“Chile has a serious oversupply problem: we have 40,000 MW of installed capacity for demand of barely 10,000 MW,” said José Ignacio Escobar, CEO of Colbún, highlighting one of the country’s main challenges today: the misalignment between the pace of capacity expansion and the slow growth of electricity demand.
The executive issued a direct call to the authorities of Chile’s new government in 2026 to design a clear and urgent action plan to reactivate economic growth and, consequently, electricity demand.
“I hope that within the first 100 days of the new government a clear, to-the-point plan is put in place,” Escobar said during the Future Energy Summit (FES) Southern Cone, held on 26 November. It is worth noting that the statement was made weeks before the presidential run-off election on 14 December, which resulted in José Antonio Kast being elected president.
“Without investment there is no demand, and without demand we are distributing scarcity, not abundance,” he argued, stressing that while other countries in the region grow their electricity consumption by around 3% per year, Chile’s growth remains below 1%.
This bottleneck is compounded by a structural factor: permitting processes. Escobar warned that approval procedures for large-scale energy or industrial projects are excessively slow in Chile. “In Chile, permits only come through after eight years,” he lamented, contrasting this with other markets where authorisations take roughly half that time. In his view, this delays the arrival of energy-intensive industries, such as desalination plants or data centres, which could play a key role in unlocking stagnant demand.

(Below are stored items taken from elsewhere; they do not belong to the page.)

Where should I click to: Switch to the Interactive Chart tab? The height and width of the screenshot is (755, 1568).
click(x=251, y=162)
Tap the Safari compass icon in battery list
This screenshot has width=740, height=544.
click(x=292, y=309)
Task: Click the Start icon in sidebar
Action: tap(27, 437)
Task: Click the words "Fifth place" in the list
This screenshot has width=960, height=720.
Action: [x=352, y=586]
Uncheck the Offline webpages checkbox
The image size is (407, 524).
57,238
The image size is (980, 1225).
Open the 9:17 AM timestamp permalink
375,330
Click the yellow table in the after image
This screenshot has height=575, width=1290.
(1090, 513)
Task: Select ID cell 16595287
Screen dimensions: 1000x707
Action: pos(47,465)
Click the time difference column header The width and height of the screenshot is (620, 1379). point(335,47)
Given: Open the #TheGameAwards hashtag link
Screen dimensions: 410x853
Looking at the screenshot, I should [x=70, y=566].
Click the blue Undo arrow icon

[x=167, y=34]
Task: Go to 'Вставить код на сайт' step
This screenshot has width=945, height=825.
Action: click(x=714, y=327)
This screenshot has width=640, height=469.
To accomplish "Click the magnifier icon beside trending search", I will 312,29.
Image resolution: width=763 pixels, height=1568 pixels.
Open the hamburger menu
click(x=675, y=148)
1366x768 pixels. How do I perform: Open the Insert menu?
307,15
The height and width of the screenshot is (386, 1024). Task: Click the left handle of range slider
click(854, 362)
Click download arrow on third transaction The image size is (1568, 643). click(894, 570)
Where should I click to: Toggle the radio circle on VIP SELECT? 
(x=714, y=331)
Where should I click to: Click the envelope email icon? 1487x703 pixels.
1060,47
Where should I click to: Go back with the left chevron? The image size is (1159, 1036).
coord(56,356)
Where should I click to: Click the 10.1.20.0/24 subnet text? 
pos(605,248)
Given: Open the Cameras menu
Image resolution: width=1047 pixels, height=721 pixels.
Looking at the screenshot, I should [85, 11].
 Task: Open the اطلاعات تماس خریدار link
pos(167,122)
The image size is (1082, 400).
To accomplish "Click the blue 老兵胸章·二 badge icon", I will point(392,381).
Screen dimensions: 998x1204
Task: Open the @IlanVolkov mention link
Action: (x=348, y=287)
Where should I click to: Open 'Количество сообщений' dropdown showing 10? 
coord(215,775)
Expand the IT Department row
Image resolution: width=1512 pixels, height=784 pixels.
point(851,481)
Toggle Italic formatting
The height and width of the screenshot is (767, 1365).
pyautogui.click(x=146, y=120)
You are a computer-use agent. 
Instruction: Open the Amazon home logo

For this reason, the executive called for a deep institutional reform, including the modernisation of the Environmental Evaluation Council (CEA) and faster implementation of regulations required under laws that have already been approved. He also proposed reviewing the country’s electricity sector regulators, seeking greater political independence and stronger execution capacity.
“Today, there are four or five different trade associations in power generation. It’s absurd,” he criticised, arguing that fragmentation weakens the sector’s representation before Congress and the Executive Branch. In his view, it is urgent to rebuild a shared roadmap, similar to that of the previous decade, when consensus-based energy scenarios led to key legislation on renewables, transmission and power auctions.
From Colbún’s perspective, this diagnosis is matched by concrete action. The company recently inaugurated Horizonte, the largest wind farm in the country. To support its operation and improve power evacuation in highly congested areas, Colbún is also building the Don Eduardo substation, which will benefit not only its own assets but also projects developed by other generators.
At the same time, the company is exploring energy storage solutions to align solar and wind generation ramps with actual consumption profiles, integrating new technologies without destabilising the grid. Escobar describes this as a “perfect symphony”, in which each technology plays a complementary role, without antagonism between renewables, thermal generation or batteries.
In parallel, he stressed that the transformation of the system will remain incomplete if consumers do not perceive tangible benefits. “Today, customers are not seeing the benefits of the energy transition. They only see more expensive and less secure energy,” he warned. While acknowledging that sector emissions have fallen by 50% over the past decade, he emphasised that this technical achievement has not translated into lower tariffs or improved reliability.
He concluded with a broader call to the entire energy value chain, challenging the audience—mostly sector executives—with a direct question: “How many of you still have LPG at home? How many still drive internal combustion vehicles?”
For Escobar, the energy transition cannot remain confined to speeches or system-level macroeconomics. If users—including players within the sector itself—do not adopt changes in consumption patterns, oversupply will remain without an outlet, and the model will prove unsustainable.